# my new black headed monitors!



## zhutou (Mar 8, 2007)

Hey guys!
Just want to share some pictures of my new additions!
Heres 3 black headed monitor (Varanus tristis) hatchlings!
Enjoy!


----------



## cyclamen (Mar 8, 2007)

nice


----------



## nook171 (Mar 8, 2007)

nice how many you got i counted 3 lol any mre


----------



## zhutou (Mar 8, 2007)

nook171 said:


> nice how many you got i counted 3 lol any mre



There are only 3 hehe


----------



## cement (Mar 8, 2007)

they are very cute , i aim to get some type of monitor someday


----------



## zhutou (Mar 8, 2007)

cement said:


> they are very cute , i aim to get some type of monitor someday



Thanks cement.
Yea these are very active monitors to consider hehe, I am very happy with them! They are so worth every penny!


----------



## Adam (Mar 8, 2007)

Did you get them off James Haberfield?


----------



## zhutou (Mar 9, 2007)

Adam said:


> Did you get them off James Haberfield?



Sure did =)


----------



## MannyM (Mar 9, 2007)

Why don't any of them have black heads?
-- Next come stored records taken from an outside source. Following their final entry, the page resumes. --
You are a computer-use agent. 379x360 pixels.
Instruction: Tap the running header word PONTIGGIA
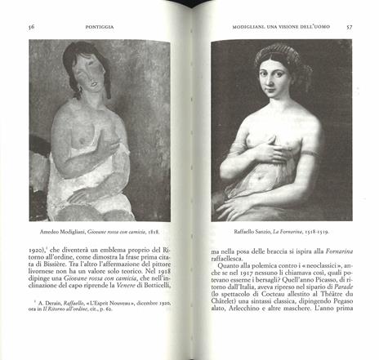click(x=99, y=26)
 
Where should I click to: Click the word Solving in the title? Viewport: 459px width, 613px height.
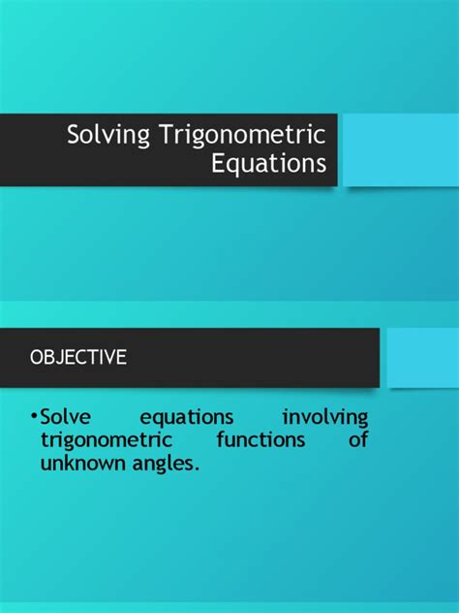(x=102, y=134)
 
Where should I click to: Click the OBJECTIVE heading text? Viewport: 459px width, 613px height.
(x=78, y=357)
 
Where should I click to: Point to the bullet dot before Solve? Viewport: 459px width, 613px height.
(x=33, y=418)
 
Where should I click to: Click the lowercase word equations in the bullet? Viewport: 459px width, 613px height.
(x=187, y=418)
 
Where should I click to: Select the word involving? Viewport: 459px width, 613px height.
(x=325, y=418)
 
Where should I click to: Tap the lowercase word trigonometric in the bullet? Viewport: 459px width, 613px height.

Stupid question?


----------



## deathinfire (Mar 9, 2007)

congrats  Thats a great looking setup by the way, lots of room for the little guys and gals to explore!


----------



## Deano (Mar 9, 2007)

Awesome, thanks for sharing..............


----------



## choppy (Mar 9, 2007)

want some : ]
nice


----------



## hornet (Mar 9, 2007)

how much do they go for, i would much prefer a tristis to say an ackie


----------



## Tristis (Mar 9, 2007)

very nice,did you see the adults if so what did they look like?


----------



## Aslan (Mar 9, 2007)

hornet said:


> how much do they go for, i would much prefer a tristis to say an ackie


 
At the MacHerps show Bigguy was selling his for $250 I think...they didn't last long at all at that price...


----------



## nocajudo (Mar 9, 2007)

how big do they get


----------



## Tristis (Mar 9, 2007)

60 - 80 cm mine about 65cm


----------



## zhutou (Mar 9, 2007)

Tristis said:


> very nice,did you see the adults if so what did they look like?



No i did not get to see the adults as i picked them up from the seller's workplace.



Aslan said:


> At the MacHerps show Bigguy was selling his for $250 I think...they didn't last long at all at that price...



I got mine for $250 each, and i believe there are still 2 more clutches to come!
Keep your eyes open guys 
=D


----------



## michael555 (Mar 10, 2007)

there good looking monitors does anyone know where u can buy them in queensland and the things u would need 4 em


----------